Approximately 25,000 people, some as young as nine were sterilized against their will while the 1948 Eugenics Protection Law was in place until 1996.
The law, which allowed doctors to sterilize people with disabilities, was quietly renamed as the Maternity Protection Law
RT reports: The government of Prime Minister Shinzo Abe devoted 3.2 million yen (US$28,000) to all surviving victims of the program, while Chief Cabinet Secretary Yoshihide Suga extended “sincere remorse and heartfelt apology.”
What we know:
- Conducted under Japan’s Eugenics Protection Law, the program ran from 1948 until 1996 and targeted people with hereditary diseases for forced sterilization surgeries and vasectomies.
- The law was designed to “prevent the birth of poor-quality descendants,” and Tokyo until recently viewed the sterilizations as legal.
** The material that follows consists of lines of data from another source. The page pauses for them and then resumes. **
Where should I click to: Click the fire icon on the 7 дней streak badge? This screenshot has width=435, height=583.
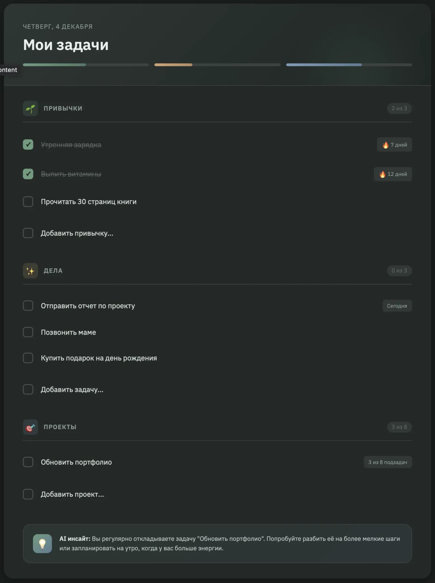tap(385, 144)
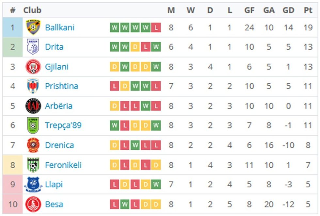Viewport: 320px width, 216px height.
Task: Open the Ballkani team link
Action: tap(60, 27)
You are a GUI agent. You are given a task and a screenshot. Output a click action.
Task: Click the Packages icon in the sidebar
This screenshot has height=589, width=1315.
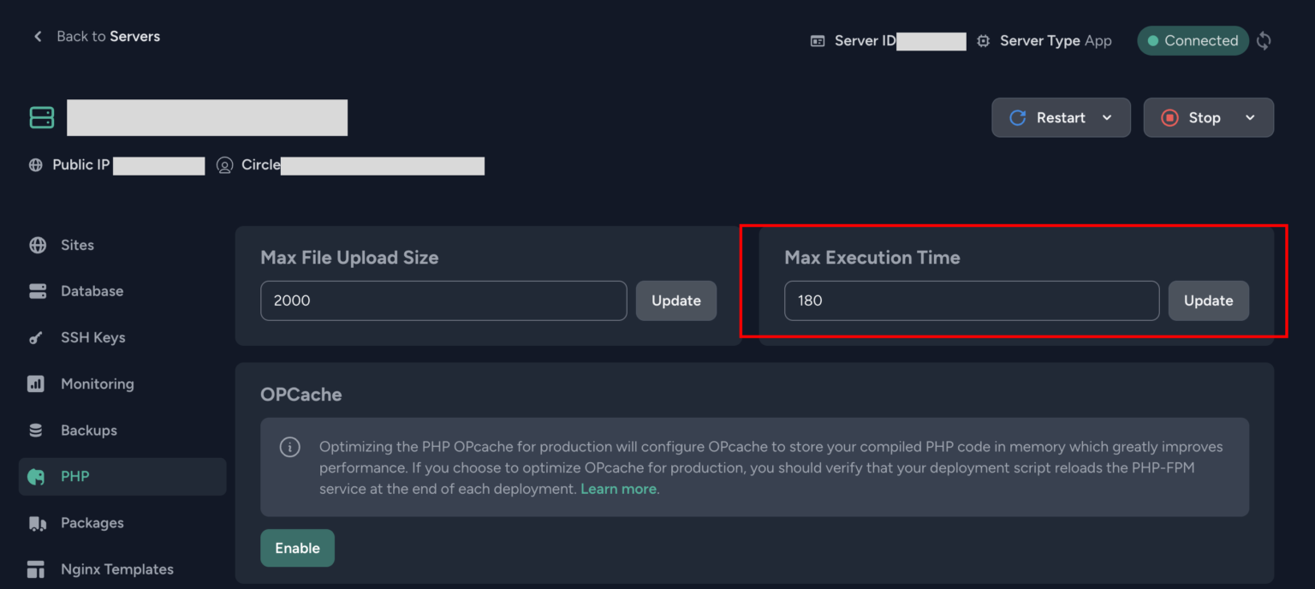point(38,522)
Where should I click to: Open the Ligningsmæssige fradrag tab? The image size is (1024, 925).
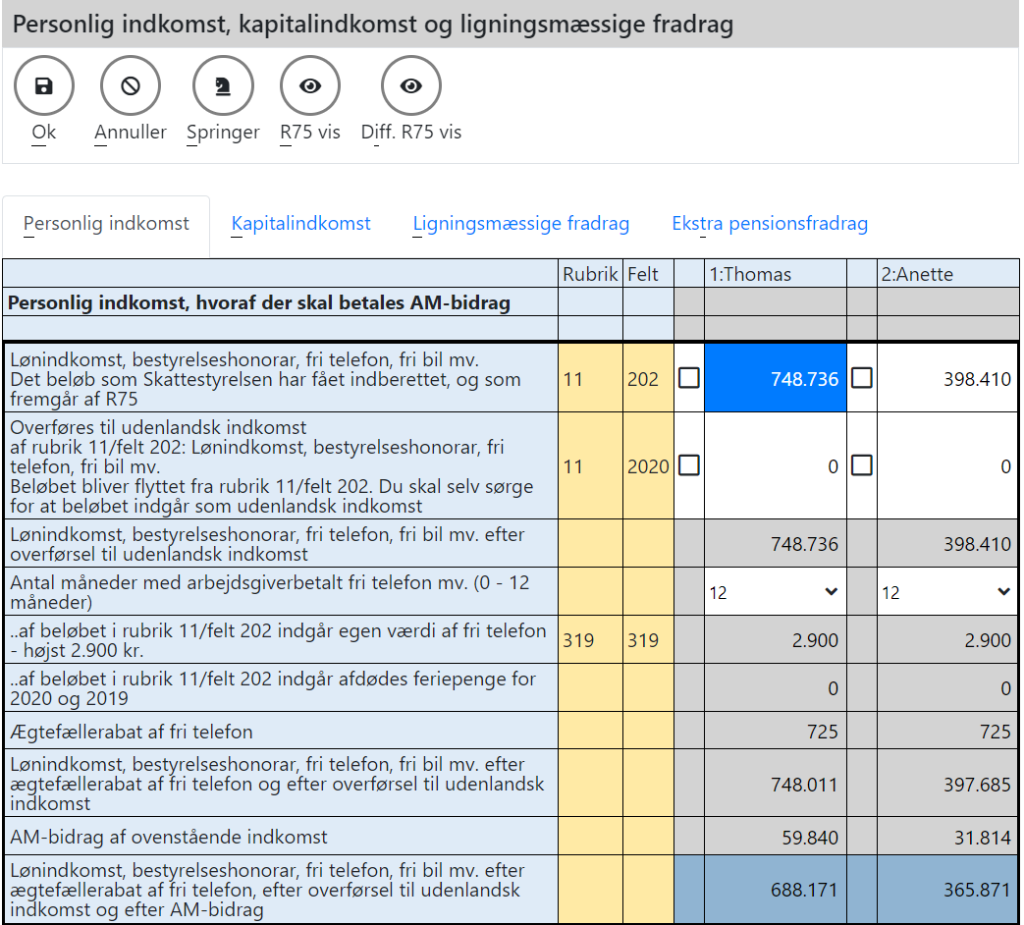click(520, 224)
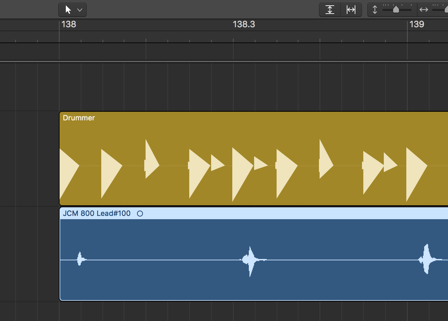Click the vertical auto zoom button

(330, 10)
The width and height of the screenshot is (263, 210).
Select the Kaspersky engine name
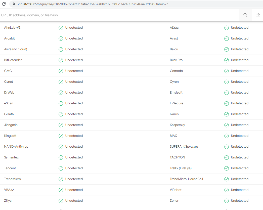[x=179, y=125]
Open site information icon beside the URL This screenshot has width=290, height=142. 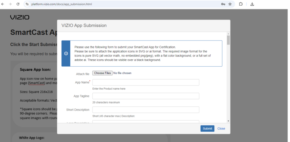click(x=27, y=4)
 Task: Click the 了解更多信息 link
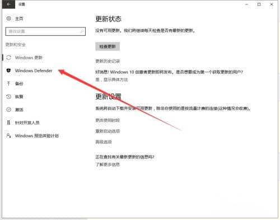tap(108, 165)
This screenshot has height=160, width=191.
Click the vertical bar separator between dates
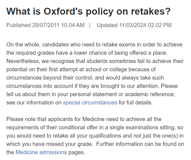90,25
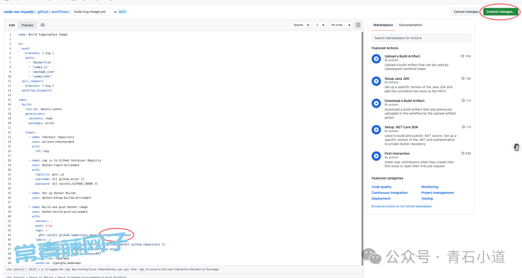Switch to the Documentation tab

[x=410, y=25]
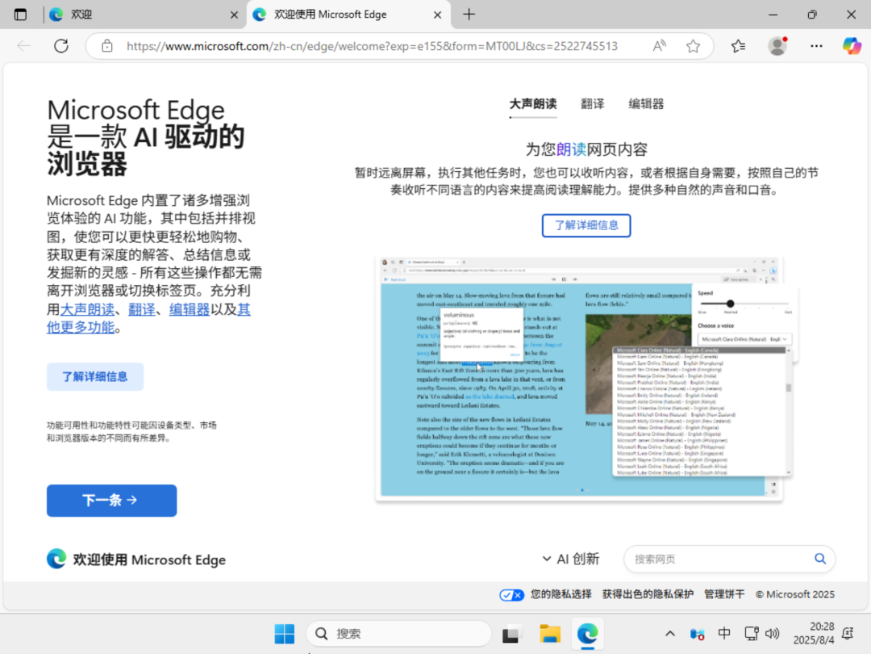The height and width of the screenshot is (654, 871).
Task: Open the Copilot sidebar icon
Action: coord(852,46)
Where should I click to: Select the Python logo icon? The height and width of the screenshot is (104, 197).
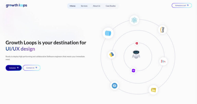click(x=112, y=54)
- In around 16,500 cases, no consent was given for the procedures, while some victims were as young as nine years old.
- Under the program, more than 8,000 additional people gave consent to be sterilized, while nearly 60,000 women agreed to terminate their pregnancies due to hereditary illnesses, according to the Japan Federation of Bar Associations.
- The redress payments and official apology follow a spate of lawsuits filed by victims of the program, who argue it violated their right to self-determination, reproductive health, and equality.
- One group of survivors sought 30 million yen per victim, nearly 10 times the amount offered by the government.